START Task input
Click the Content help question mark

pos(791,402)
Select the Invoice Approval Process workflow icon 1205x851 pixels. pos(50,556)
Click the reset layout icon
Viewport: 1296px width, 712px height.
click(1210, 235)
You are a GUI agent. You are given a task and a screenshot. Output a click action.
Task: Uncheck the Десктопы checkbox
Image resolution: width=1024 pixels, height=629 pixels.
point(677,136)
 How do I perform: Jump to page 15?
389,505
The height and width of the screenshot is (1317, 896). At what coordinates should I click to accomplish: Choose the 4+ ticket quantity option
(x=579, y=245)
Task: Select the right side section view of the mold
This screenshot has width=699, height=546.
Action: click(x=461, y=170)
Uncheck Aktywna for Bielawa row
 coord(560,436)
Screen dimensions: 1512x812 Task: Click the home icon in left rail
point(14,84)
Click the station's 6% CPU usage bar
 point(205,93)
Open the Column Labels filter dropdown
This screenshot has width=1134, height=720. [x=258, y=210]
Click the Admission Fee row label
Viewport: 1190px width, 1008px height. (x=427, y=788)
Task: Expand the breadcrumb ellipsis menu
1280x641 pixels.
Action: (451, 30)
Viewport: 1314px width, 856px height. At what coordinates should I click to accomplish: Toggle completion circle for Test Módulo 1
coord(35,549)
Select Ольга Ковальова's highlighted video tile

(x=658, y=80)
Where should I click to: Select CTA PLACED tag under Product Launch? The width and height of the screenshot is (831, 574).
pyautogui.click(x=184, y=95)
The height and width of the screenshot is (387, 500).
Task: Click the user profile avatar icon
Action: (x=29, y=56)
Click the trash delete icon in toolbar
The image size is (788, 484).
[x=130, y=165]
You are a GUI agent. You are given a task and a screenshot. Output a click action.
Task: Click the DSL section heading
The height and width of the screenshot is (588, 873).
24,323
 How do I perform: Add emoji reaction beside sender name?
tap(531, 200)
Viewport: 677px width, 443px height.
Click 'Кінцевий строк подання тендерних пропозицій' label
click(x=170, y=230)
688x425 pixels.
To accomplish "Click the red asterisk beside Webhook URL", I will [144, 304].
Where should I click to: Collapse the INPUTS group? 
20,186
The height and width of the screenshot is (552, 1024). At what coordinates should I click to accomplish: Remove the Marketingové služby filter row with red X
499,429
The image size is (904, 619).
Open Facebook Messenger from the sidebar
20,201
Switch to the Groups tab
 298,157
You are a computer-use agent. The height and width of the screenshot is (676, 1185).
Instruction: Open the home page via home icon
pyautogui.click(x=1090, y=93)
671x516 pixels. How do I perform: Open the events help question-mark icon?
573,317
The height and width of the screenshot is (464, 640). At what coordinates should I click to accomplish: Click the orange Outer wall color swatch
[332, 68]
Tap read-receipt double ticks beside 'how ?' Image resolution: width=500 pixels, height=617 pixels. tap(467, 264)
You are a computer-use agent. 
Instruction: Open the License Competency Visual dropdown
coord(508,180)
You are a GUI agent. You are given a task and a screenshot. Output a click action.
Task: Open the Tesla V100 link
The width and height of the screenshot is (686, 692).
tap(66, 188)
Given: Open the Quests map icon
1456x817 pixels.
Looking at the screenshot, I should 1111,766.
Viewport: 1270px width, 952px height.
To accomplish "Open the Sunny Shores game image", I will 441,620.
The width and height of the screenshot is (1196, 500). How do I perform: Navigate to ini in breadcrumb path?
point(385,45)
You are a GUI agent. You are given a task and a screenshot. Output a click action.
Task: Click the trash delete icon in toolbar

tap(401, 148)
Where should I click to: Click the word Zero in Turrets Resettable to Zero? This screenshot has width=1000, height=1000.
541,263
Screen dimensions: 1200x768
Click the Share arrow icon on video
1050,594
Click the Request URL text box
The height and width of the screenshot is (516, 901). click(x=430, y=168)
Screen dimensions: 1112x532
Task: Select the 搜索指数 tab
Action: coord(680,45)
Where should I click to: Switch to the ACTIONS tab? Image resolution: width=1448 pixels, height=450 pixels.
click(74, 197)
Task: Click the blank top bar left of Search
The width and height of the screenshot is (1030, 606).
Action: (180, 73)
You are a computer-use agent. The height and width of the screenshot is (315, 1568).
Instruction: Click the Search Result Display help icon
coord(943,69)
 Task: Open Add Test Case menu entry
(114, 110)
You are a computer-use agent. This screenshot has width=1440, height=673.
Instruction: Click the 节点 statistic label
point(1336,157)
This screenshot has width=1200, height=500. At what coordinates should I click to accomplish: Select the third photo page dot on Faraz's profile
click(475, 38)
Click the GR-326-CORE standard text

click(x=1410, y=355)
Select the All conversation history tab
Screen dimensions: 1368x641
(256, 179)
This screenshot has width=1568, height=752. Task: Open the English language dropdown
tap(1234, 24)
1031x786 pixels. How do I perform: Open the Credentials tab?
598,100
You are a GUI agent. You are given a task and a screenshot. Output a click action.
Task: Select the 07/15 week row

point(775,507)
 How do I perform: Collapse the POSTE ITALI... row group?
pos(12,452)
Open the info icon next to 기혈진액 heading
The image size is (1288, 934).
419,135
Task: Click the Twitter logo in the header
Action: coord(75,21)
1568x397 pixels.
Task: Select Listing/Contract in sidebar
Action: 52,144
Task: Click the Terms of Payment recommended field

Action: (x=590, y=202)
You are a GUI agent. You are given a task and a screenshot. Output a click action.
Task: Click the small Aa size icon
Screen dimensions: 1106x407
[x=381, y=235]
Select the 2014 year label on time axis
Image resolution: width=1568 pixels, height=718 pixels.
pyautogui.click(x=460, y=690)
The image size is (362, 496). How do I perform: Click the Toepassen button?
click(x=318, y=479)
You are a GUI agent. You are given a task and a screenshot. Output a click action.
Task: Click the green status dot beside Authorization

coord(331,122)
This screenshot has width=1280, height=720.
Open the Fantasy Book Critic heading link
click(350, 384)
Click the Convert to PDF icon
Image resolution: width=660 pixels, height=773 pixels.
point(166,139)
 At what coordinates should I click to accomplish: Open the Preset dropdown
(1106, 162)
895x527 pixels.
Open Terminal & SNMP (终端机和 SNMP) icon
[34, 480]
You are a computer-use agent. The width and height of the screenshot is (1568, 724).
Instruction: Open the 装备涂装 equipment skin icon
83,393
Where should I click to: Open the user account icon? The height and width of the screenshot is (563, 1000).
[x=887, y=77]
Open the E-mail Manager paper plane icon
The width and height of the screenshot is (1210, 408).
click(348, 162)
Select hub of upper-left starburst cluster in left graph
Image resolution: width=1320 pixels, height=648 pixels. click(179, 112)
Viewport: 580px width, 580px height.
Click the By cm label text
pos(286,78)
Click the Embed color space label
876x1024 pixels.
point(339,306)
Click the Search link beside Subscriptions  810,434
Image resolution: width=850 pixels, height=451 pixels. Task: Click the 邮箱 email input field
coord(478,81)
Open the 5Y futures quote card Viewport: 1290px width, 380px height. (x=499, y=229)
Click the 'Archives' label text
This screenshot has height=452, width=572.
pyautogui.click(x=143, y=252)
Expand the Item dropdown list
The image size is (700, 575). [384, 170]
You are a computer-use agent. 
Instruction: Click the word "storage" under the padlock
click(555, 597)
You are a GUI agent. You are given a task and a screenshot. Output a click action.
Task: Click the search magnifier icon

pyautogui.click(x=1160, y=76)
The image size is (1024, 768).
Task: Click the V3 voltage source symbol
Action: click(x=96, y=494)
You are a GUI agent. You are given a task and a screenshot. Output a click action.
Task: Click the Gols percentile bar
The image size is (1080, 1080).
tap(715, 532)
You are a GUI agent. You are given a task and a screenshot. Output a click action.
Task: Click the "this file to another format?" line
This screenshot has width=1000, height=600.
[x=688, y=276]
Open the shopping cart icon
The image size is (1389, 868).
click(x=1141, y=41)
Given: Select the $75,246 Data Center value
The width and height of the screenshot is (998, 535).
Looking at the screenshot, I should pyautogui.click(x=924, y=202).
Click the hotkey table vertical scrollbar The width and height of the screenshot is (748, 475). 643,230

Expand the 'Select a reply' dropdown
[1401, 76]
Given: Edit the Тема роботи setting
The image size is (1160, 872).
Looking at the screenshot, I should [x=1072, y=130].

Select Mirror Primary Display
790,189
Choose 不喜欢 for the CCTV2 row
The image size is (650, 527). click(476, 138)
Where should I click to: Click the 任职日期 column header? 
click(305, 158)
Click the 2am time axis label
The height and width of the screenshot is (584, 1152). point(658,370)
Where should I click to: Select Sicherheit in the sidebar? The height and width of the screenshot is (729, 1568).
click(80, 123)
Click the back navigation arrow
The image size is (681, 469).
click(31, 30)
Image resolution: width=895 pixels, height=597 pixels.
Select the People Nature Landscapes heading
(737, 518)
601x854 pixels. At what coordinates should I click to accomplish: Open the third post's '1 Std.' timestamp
END Task input
*Aim of the task*
What lines of the data contain the string "computer"? List them.

*Response to this task*
You are a computer-use agent. The height and width of the screenshot is (676, 1185).
You are a computer-use agent. 
You are a computer-use agent. The height and width of the screenshot is (315, 1568).
You are a computer-use agent. This screenshot has width=1440, height=673.
You are a computer-use agent. The width and height of the screenshot is (1568, 724).
You are a computer-use agent. 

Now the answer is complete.